### Selected passage
=-=-=-=-=
CNN Correspondent Susan Candiotti  

The ball may currently be in the U.S. Supreme Court, but the Florida Supreme Court is still in the game. CNN Correspondent Susan Candiotti is on the scene in Tallahassee.

Q: Is any action expected on Sunday from the Florida Supreme Court?

CANDIOTTI: We are waiting to see whether the court will be ready with the clarification of its earlier ruling that extended the deadline to conduct those manual recounts. Florida Supreme Court spokesman Craig Waters says the justices have given no hint as to when they will issue the clarification requested by the U.S. Supreme Court. He says he does not expect the justices to be working at the court today.

Meantime, it's very quiet in the Florida capital this day after the manual count of those 9,000 undervotes from Miami-Dade County was abruptly stopped. Everything is in a holding pattern. It's a very foggy and misty day here in Tallahassee. It's creating a mysterious atmosphere.

Q: Was there any reaction from the Florida Supreme Court justices after the U.S. Supreme Court on Saturday ordered a stay on the counting of the undervotes?

CANDIOTTI: On Saturday, when Waters called (Florida) Chief Justice Charles Wells to inform him of the U.S. Supreme Court's stay, Judge Wells said: "I'll be right down." Wells then came into the Florida Supreme Court building and read the document himself. Waters declined to say whether Wells had any reaction. Wells had been among the dissenters in Friday's stunning reversal of the lower court ruling -- a reversal that allowed the recounts to begin Saturday.

Q: How did the nine Leon County judges who were conducting the manual counts of the undervotes from Miami-Dade County in the Leon County public library in Tallahassee find out about the U.S. Supreme Court stay?

CANDIOTTI: It was just before 3:00 in the afternoon and a county employee that had been at the library saw a news report on CNN and went in to inform a public information officer for the Leon County courts. That official notified a judge involved in the process, who in turn called the judge overseeing the count, Judge Terry Lewis. At that point, the judges who were counting got on the Internet to read the order and stopped work for the day. The 9,000 ballots that had been brought to the library were boxed back up into two sealed boxes. The ballots already counted were segregated from the rest, and then all the ballots were returned to a vault in the Leon County Courthouse by a sheriff's deputy. It was estimated they would need only five more hours to complete their work.
=-=-=-=-=
### Listed records
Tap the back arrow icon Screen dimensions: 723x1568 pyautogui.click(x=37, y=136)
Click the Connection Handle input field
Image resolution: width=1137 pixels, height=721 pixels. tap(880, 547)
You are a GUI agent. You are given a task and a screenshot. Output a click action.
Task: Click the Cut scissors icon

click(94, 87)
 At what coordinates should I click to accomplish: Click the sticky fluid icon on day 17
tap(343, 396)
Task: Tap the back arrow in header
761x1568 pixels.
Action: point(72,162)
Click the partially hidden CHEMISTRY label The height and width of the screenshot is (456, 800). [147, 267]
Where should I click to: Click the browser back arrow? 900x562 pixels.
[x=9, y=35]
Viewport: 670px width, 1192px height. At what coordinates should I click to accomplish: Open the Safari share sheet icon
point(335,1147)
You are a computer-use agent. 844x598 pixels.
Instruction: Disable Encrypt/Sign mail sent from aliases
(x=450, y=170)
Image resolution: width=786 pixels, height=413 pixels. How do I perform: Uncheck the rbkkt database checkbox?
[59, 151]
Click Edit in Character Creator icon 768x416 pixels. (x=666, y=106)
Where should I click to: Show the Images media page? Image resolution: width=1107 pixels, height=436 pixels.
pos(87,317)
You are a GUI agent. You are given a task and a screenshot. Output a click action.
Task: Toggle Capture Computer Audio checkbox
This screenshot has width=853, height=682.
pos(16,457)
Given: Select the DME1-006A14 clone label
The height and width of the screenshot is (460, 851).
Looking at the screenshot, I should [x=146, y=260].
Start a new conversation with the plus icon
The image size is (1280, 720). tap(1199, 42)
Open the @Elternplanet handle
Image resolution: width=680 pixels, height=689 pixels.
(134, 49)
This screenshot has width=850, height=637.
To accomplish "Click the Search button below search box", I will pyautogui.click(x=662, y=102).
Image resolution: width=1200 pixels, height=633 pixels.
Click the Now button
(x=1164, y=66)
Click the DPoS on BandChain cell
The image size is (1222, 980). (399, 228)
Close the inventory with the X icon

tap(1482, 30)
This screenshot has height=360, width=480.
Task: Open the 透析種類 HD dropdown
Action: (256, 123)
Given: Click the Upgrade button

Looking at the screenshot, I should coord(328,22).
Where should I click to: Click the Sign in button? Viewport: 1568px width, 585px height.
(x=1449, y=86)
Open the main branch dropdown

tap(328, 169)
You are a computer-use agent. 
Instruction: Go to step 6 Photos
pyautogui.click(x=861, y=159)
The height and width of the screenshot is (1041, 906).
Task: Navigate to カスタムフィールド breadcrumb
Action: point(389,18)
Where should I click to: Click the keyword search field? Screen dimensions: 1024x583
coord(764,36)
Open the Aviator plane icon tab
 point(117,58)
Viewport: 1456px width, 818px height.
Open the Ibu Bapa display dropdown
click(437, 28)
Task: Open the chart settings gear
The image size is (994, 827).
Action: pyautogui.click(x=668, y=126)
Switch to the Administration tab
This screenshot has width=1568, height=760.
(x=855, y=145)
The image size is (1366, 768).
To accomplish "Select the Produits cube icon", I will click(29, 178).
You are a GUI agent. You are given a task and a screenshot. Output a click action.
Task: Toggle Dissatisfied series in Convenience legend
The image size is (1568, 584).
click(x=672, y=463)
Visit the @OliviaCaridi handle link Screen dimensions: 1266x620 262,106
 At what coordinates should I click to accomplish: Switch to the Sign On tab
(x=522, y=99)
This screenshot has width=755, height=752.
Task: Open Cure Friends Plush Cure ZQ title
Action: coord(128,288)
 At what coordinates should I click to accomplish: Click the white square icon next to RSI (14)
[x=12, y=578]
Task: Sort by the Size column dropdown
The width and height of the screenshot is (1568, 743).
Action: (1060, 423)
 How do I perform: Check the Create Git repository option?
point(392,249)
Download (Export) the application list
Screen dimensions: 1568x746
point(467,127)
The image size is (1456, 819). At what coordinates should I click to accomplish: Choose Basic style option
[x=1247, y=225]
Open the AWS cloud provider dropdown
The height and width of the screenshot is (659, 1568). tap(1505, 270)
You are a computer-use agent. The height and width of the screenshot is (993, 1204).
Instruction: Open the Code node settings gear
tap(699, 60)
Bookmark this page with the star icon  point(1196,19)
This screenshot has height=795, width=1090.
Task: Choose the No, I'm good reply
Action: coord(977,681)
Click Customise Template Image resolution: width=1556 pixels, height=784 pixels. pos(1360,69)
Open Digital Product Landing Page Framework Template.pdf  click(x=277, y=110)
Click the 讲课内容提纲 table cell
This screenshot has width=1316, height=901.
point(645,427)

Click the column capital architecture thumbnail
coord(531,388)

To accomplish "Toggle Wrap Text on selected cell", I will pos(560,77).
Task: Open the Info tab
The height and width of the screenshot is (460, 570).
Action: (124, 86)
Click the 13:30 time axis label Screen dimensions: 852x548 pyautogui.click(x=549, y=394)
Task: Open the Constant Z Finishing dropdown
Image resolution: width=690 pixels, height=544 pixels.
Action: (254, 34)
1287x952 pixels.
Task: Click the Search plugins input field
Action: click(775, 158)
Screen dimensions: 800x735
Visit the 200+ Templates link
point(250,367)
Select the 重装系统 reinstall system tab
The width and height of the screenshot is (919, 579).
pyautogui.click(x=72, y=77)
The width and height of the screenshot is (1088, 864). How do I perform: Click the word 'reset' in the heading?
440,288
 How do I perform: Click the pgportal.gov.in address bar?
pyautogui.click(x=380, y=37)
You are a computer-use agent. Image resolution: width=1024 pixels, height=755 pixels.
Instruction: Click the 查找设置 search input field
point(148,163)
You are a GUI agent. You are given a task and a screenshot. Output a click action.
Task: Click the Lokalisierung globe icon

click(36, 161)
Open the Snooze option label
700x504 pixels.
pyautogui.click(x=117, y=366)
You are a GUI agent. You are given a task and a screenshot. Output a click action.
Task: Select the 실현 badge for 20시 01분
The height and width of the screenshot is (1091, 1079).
=-=-=-=-=
### Aim 1
Reproduce the Florida recount interview word for word, from "CANDIOTTI: We are" up to and including "of the undervotes?".
### Aim 2
According to the Florida recount interview, how many more hours were the judges estimated to need to finish counting the Miami-Dade undervotes?
### Aim 3
Extend the Florida recount interview, picking up right after its last sentence.

### Expected output 1
CANDIOTTI: We are waiting to see whether the court will be ready with the clarification of its earlier ruling that extended the deadline to conduct those manual recounts. Florida Supreme Court spokesman Craig Waters says the justices have given no hint as to when they will issue the clarification requested by the U.S. Supreme Court. He says he does not expect the justices to be working at the court today.

Meantime, it's very quiet in the Florida capital this day after the manual count of those 9,000 undervotes from Miami-Dade County was abruptly stopped. Everything is in a holding pattern. It's a very foggy and misty day here in Tallahassee. It's creating a mysterious atmosphere.

Q: Was there any reaction from the Florida Supreme Court justices after the U.S. Supreme Court on Saturday ordered a stay on the counting of the undervotes?

### Expected output 2
Five more hours.

### Expected output 3
Q: Was there any indication from the judges about the difficulties of discerning the intent of voters on the ballots that registered as undervotes?

CANDIOTTI: The way the procedure was set up, the nine judges were doing the counting in teams. Five boxes were set up: One for Gore, one for Bush, one for other candidates, one for ballots that showed no votes and one for disputed ballots. The disputes were to be resolved by Judge Terry Lewis. Thousands of ballots were in the no-vote box, we were told by court officials. Ion Sancho, the Leon County supervisor of elections, defended the standards used by the judges. He said, "The standard is very clear. I know it's almost like magic to people not in the elections field, but the standard is not that hard to discern, and the judges had no difficulty in applying their own judgment and arriving at decisions."

Q: It seems the divisions in Florida on this issue are deep and bitter.

CANDIOTTI: The divisions that exist here are duplicated throughout the country. If you are a supporter of Vice President Gore you're willing to see the process through to the end. Those who support Gov. Bush say enough is enough: The ballots have been counted, let's end the process.